The summary below was written by the Congressional Research Service, which is a nonpartisan division of the Library of Congress, and was published on Dec 19, 2017.
(This measure has not been amended since it was passed by the House on February 27, 2017. The summary of that version is repeated here.)
Indian Employment, Training and Related Services Consolidation Act of 2017
(Sec. 2) This bill amends the Indian Employment, Training and Related Services Demonstration Act of 1992 to rename the Act to the Indian Employment, Training and Related Services Act of 1992 and to revise the program that provides for the integration of employment, training, and related services programs for Indian tribes.
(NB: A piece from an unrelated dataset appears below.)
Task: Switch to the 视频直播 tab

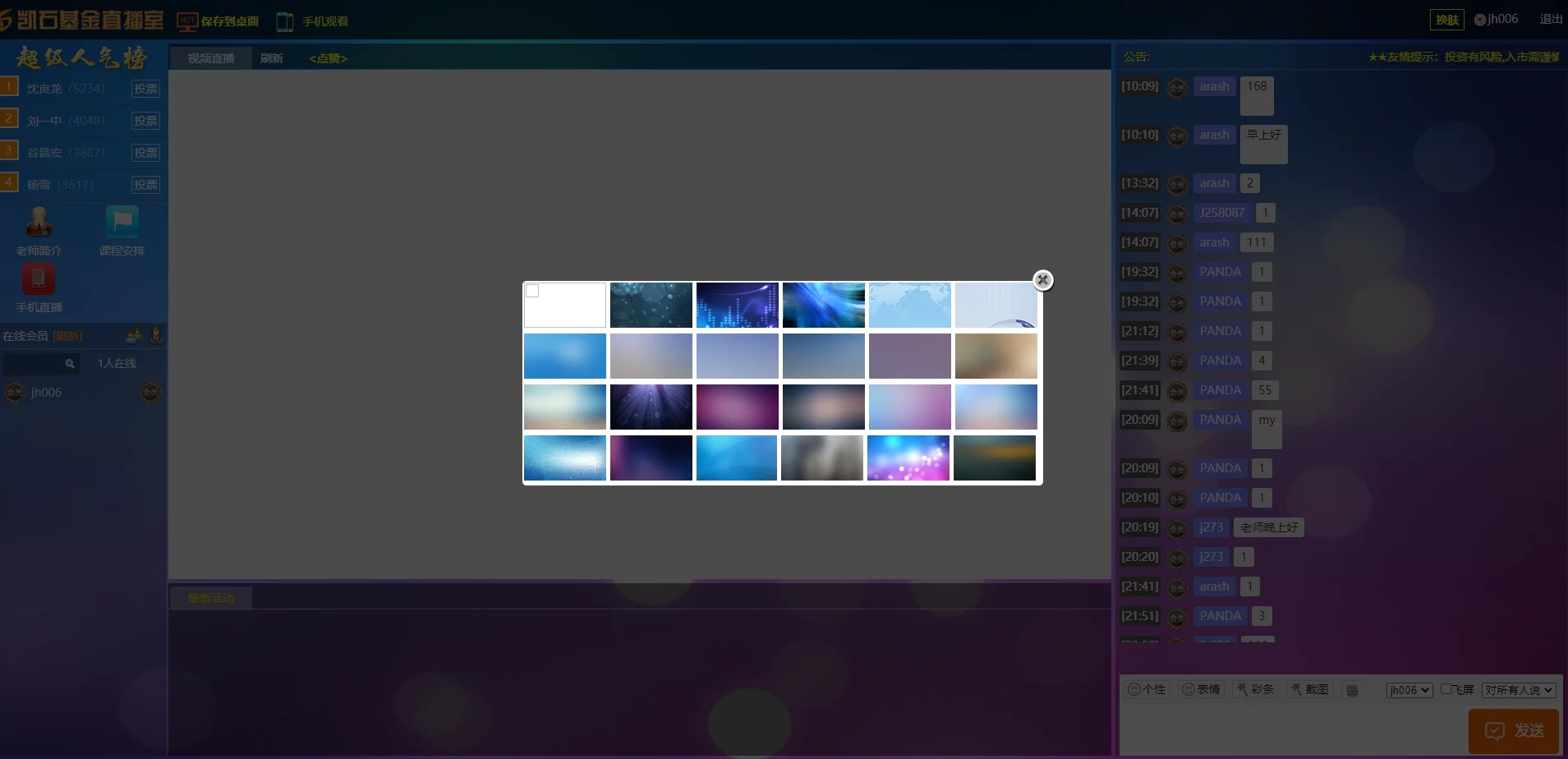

(Sec. 6) The bill revises the types of programs that may be integrated. (Sec. 8) The bill revises the process for: (1) federal agencies to grant or deny a tribe's request to waive statutory, regulatory, or administrative requirements to efficiently implement an integration plan; and (2) the Department of the Interior to approve or disapprove an integration plan. A tribe is granted certain hearing and appeal rights if Interior disapproves its plan.
(Sec. 10) Tribal authority to use funds to place participants in training positions with employers is revised.
(Sec. 13) The Bureau of Indian Affairs must receive and distribute funds for use in accordance with an approved integration plan.
(Sec. 14) Funds transferred to a tribe must be treated as non-federal funds for purposes of meeting matching requirements, except funds administered by the Department of Labor or the Department of Health and Human Services. Civil liability limitations apply to approved integration plans.